### PROBLEM TO WORK ON
Give again the lines from the line with "Given: Click the gear icon beside sh991网址" to the last line of the records, exactly and in full. Do not carry over any pictures.

### Saved data entries
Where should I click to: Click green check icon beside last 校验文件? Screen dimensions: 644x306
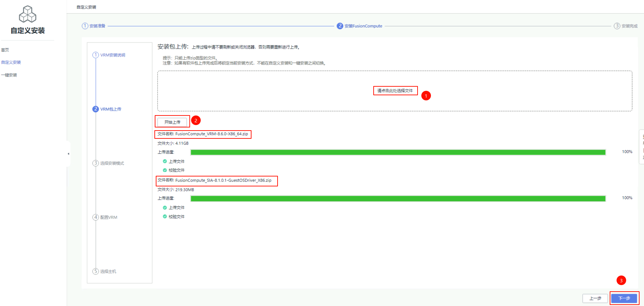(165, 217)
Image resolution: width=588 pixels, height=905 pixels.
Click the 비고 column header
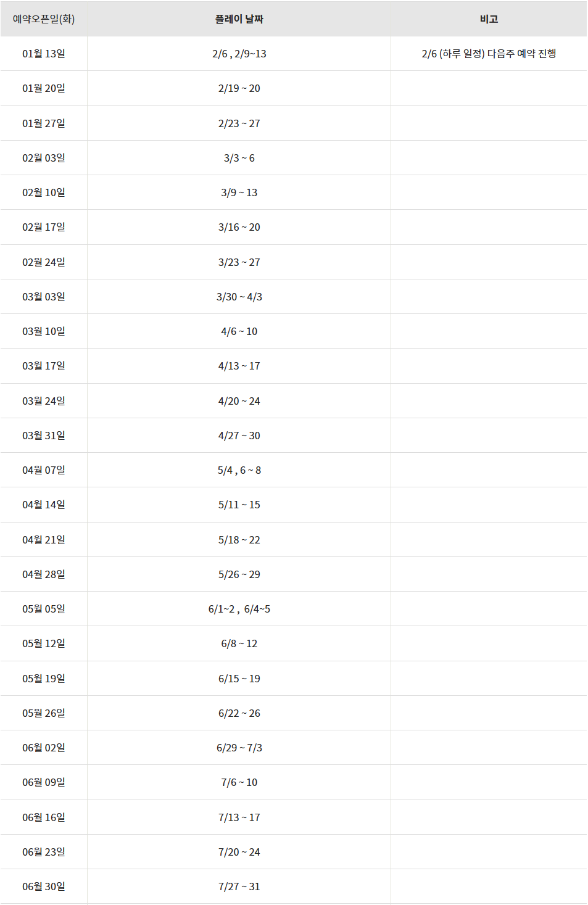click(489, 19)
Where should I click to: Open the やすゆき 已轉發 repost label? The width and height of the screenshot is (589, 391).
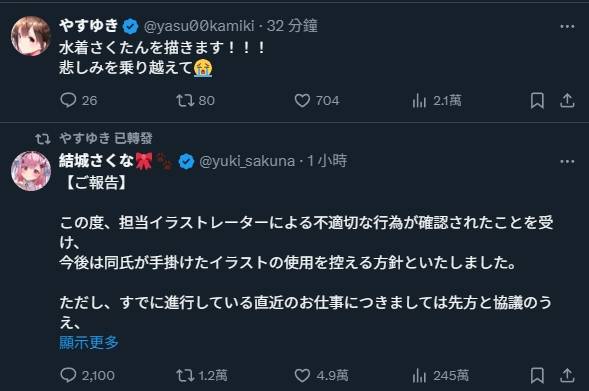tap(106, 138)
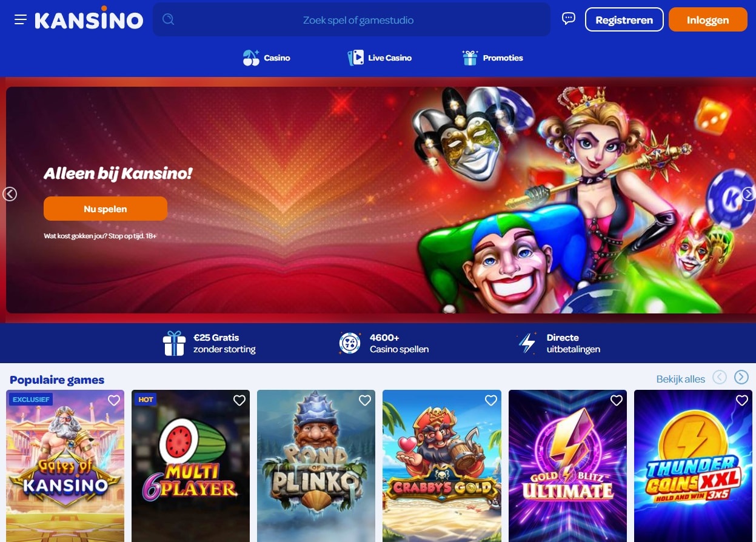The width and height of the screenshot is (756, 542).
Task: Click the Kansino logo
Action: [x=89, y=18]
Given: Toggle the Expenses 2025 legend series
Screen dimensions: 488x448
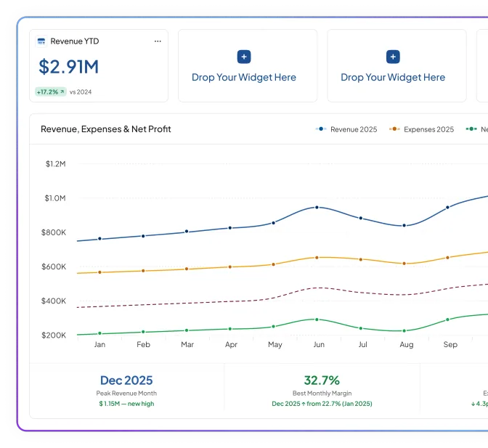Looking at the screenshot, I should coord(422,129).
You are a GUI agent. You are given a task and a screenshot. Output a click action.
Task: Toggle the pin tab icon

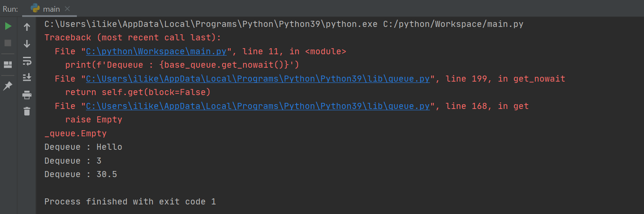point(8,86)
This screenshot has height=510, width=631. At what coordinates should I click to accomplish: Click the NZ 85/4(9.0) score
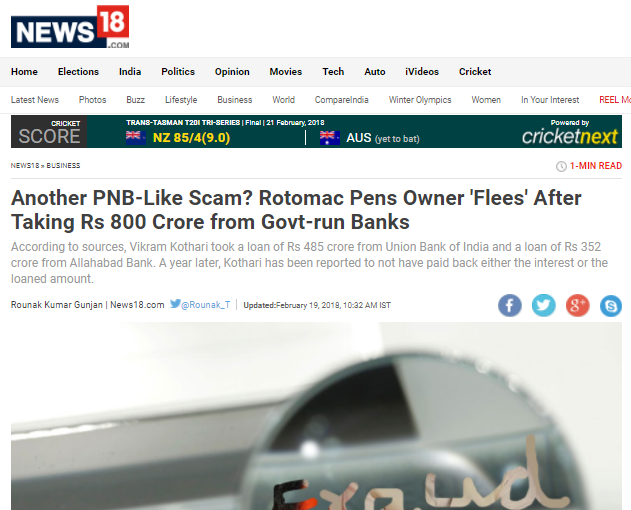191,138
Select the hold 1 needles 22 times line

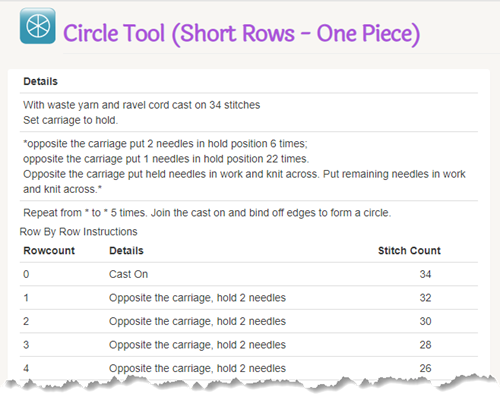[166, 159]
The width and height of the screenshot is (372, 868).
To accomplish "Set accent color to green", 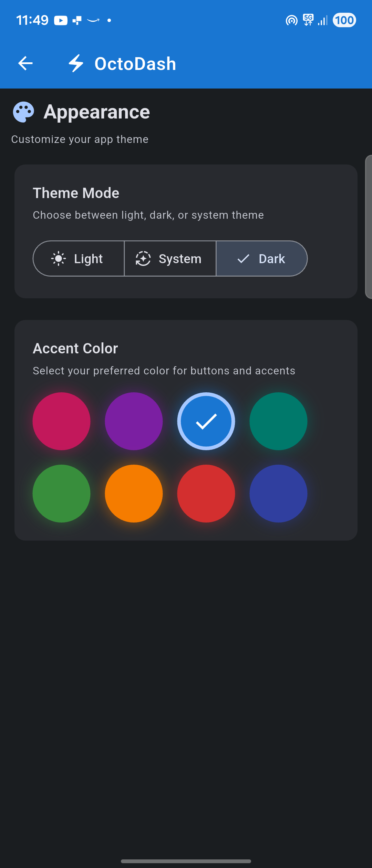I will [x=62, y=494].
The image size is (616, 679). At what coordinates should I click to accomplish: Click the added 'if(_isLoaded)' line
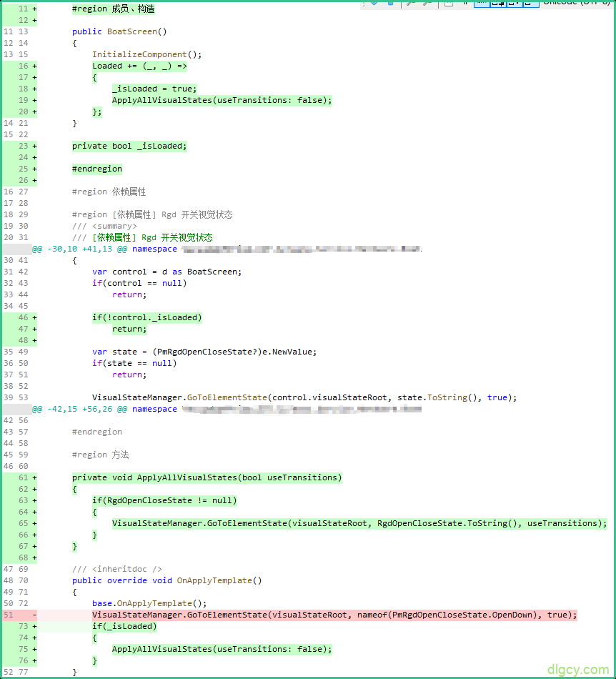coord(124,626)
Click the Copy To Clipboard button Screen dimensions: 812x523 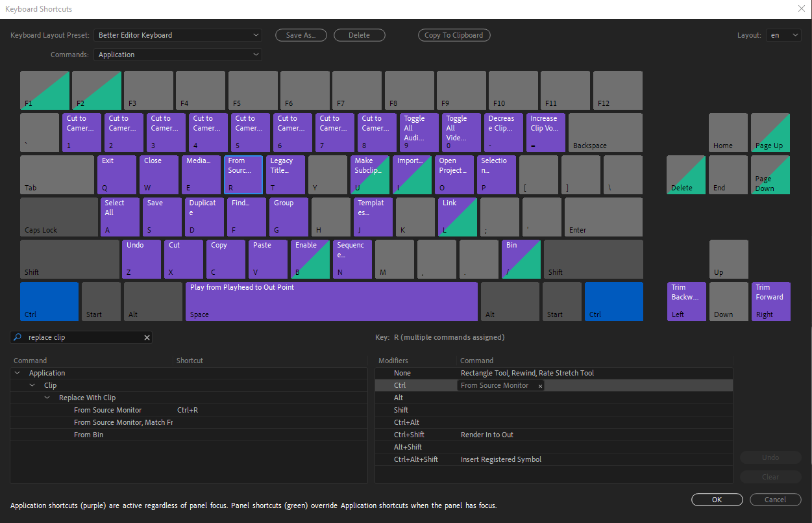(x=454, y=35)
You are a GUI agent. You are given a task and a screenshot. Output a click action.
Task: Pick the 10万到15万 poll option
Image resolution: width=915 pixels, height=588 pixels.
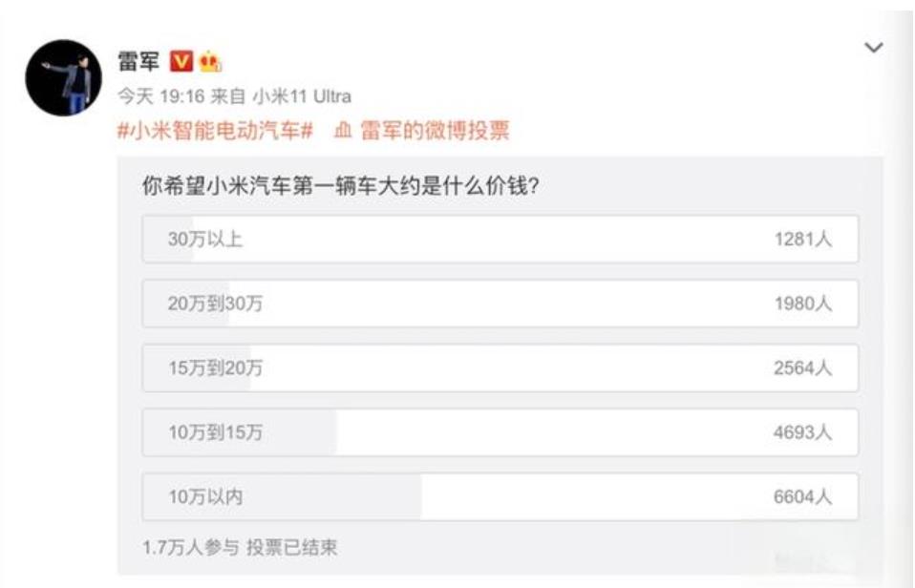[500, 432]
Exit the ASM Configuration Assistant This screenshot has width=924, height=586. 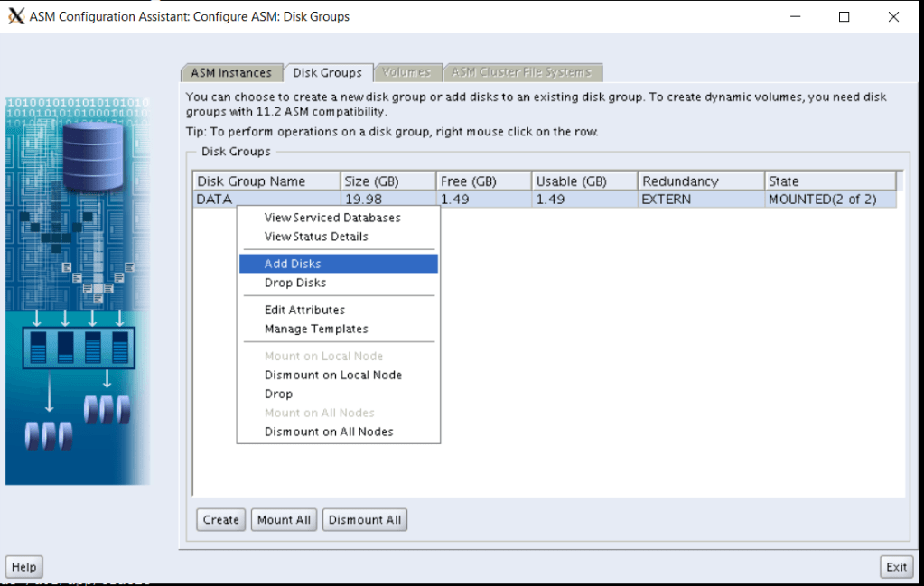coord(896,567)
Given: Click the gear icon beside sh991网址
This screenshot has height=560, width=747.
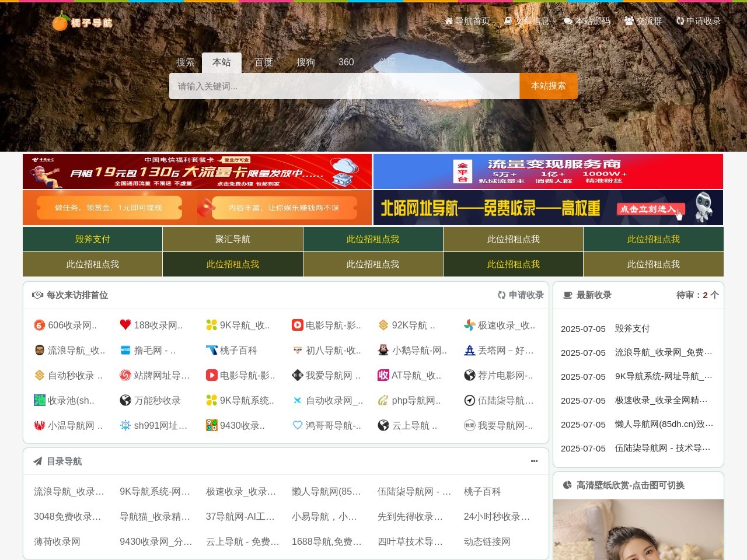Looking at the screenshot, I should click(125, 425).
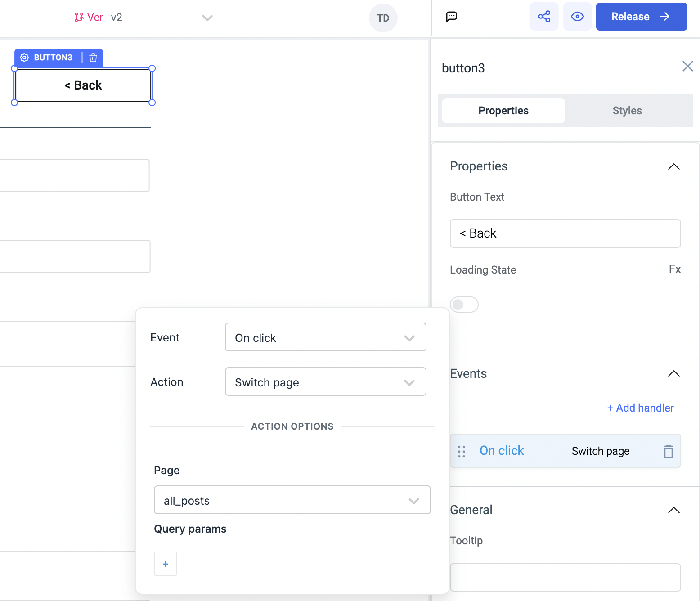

### SOLUTION TO THIS TASK
Given: Click the gear icon beside sh991网址
This screenshot has height=560, width=747.
Looking at the screenshot, I should click(125, 425).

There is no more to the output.